- Set problem
Extend the review of the MLAS preamp and ML-9 power amplifier below, picking up after its final sentence.

======== Passage given ========

The preamp's front-panel controls are sparse, in keeping with the MLAS design philosophy. From left to right, they include a three-position rotary selector switch; toggle switches for tape monitor and "Record/Defeat" (which pre vents the possibility of connected but unpowered tape decks nonlinearly loading the selected source-a good idea); two rotary, stepped, output gain switches which pro vide balance control; toggle switches for "Mono/Stereo" and "High/Low" output gain, and an unstepped volume control.
On the rear panel are the signal, ground, and a.c. connections. The signal connectors are the Camac type used by MLAS in all their equipment, designed to make shield contact before signal contact, thus preventing transients and hum when changing connections. The a.c. connections are through a device called a Corcom, which provides voltage selection for 100-, 120-, 220-, and 240-V a.c. lines, plus line fusing, balanced LC line filtering and a female receptacle for the a.c. line cord.
Internally, the space is completely occupied by a double-sided p.c. board. On the bottom of this board are two solid, quarter-inch-square bars running the full width of the chassis to lend extra mechanical support. Also notable is the beefing-up of critical ground, 'signal, and power-supply traces by heavy buss wires and copper bars.
Removing the plate which covers the rightmost 3 or 4 inches of the p.c. board reveals the Corcom; a shielded, toroidal power transformer, and the rectifiers and filter capacitors. The plate keeps fingers out of live a.c. line connections and provides additional shielding.
To the left of this power-supply area are the phono preamps (which take up the whole left half of the p.c. board), the line output amplifiers, and the power-supply regulators.
The volume control is an impressive-looking Penny and Giles unit. Rotary switches are RCL high-conductivity gold plated units. Connections from the p.c. board to the volume control and toggle switches are via flexible printed circuits.
Component quality and construction are first-rate in this unit.
The ML-9 amplifier is rated at 100 watts per channel into 8-ohm loads and, weighing in at 56 pounds, is one of the beefiest 100-watt-per-channel power amps I've seen. (More on the power rating later.) This is a solid, attractive, and well-made piece of audio gear.
On the front panel are a pair of handles and a single rocker-type power switch with an integral red LED indicator.
The power switch is, in reality, a circuit breaker switching both sides of the a.c. line. The breaker will trip if the a.c. line current, the heat-sink temperature, or the d.c. offset in the amplifier's output becomes excessive.
On the rear panel are a three-wire, chassis-mounted male socket for the a.c. power cord; fuses for each side of the a.c. line; two Camac signal-input connectors; two pairs of five-way binding posts for output (spaced more than 3/4 inch apart to prevent the use of dual-banana plugs); two three-position damping-factor switches, and a second pair of handles to facilitate carrying the amp.
A U-shaped chassis forms the back panel, bottom, and front subpanel. The heat-sink assemblies bolt to the open sides of the U, and a top cover and front panel complete the picture. Within the amplifier enclosure are a number of p.c. boards, including a control board behind the front panel and, inside the rear panel, an output board and two small damping-network boards. The amplifier circuits themselves are mounted on the back of the heat-sinks. A large 1.2-kVA toroidal power transformer and two 36,000 uF/100-V filter capacitors take up most of the interior volume.

======== Data section ========

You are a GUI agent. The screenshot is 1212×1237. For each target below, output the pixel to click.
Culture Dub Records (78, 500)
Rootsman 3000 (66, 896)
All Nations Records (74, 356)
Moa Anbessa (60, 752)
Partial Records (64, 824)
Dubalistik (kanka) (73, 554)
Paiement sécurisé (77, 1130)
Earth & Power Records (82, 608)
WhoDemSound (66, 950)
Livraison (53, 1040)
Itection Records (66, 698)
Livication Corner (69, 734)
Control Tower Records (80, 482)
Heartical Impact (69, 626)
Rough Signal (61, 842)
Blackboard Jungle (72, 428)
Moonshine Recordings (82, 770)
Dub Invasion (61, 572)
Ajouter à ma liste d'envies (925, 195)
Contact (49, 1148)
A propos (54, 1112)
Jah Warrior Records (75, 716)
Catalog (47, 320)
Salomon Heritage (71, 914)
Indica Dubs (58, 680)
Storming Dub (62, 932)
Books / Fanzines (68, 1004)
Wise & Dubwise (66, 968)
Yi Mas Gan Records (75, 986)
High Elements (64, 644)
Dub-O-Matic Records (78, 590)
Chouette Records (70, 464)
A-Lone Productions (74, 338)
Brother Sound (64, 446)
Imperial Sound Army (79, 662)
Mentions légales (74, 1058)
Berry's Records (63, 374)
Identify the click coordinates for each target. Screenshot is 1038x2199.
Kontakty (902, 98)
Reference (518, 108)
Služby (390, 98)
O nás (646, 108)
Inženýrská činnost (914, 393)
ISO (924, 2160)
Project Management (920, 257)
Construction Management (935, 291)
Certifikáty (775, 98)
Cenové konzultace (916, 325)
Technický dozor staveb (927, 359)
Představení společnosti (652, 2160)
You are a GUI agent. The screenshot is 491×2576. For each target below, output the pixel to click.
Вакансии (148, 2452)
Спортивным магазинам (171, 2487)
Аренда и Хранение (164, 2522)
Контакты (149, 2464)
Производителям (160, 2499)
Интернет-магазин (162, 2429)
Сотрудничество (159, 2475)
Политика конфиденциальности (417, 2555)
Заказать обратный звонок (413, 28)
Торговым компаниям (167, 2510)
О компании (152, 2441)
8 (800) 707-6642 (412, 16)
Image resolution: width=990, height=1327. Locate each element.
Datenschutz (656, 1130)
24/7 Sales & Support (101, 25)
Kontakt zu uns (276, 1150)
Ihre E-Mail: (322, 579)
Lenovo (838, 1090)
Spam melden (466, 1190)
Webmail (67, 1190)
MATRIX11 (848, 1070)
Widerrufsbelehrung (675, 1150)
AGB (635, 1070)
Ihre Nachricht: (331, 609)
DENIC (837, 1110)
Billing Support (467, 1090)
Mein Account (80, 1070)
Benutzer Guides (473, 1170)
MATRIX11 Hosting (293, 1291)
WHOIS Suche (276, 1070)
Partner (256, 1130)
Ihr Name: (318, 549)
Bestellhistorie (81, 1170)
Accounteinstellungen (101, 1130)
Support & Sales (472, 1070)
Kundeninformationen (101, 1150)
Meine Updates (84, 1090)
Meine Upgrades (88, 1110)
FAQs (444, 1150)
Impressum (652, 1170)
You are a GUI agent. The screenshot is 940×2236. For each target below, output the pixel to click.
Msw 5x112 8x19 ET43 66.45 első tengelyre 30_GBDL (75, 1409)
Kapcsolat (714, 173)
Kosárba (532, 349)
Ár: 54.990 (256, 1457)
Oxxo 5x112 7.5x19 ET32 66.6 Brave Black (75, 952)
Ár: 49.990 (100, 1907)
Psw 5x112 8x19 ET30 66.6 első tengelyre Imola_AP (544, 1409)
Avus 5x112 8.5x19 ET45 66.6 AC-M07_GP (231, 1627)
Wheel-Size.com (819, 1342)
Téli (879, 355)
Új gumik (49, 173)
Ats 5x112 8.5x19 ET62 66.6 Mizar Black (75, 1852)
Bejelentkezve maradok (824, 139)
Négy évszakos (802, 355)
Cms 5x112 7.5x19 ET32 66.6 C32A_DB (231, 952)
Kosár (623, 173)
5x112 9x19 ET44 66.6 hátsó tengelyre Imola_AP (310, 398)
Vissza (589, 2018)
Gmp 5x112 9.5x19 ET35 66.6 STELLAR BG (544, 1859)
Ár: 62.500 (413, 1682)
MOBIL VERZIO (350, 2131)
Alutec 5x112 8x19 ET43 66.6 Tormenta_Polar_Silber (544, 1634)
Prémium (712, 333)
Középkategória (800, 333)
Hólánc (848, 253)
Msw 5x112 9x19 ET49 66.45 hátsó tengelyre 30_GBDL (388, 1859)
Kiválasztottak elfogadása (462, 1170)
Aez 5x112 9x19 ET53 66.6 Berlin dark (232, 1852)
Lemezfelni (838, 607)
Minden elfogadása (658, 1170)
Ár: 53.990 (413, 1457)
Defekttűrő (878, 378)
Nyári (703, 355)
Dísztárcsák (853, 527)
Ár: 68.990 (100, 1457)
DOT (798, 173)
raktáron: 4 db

========

- Result of the exercise
Preamplifier Circuitry
The phono preamp circuit starts out with a cascode input stage consisting of a matched pair of bipolar NPN input devices in a common can, whose collectors are connected to the sources of a pair of N-channel junction FETs. A three-device current source feeds the emitters of the input differential pair. The differential output of the first stage is direct coupled to a pair of NPN emitter-followers whose purpose is to allow high voltage gain in the first stage and provide low output-impedance drive for the output stage. The output stage is a cascode differential amp consisting of PNP de vices loaded with an NPN current which converts the differential signal to a push-pull output signal in respect to ground.
An RC feedback network accomplishes RIAA equalization. Two rocker switches on the p.c. board vary the effective value of this stage's shunt feedback resistance to yield three gain levels (42, 53, and 63 dB, at 1 kHz).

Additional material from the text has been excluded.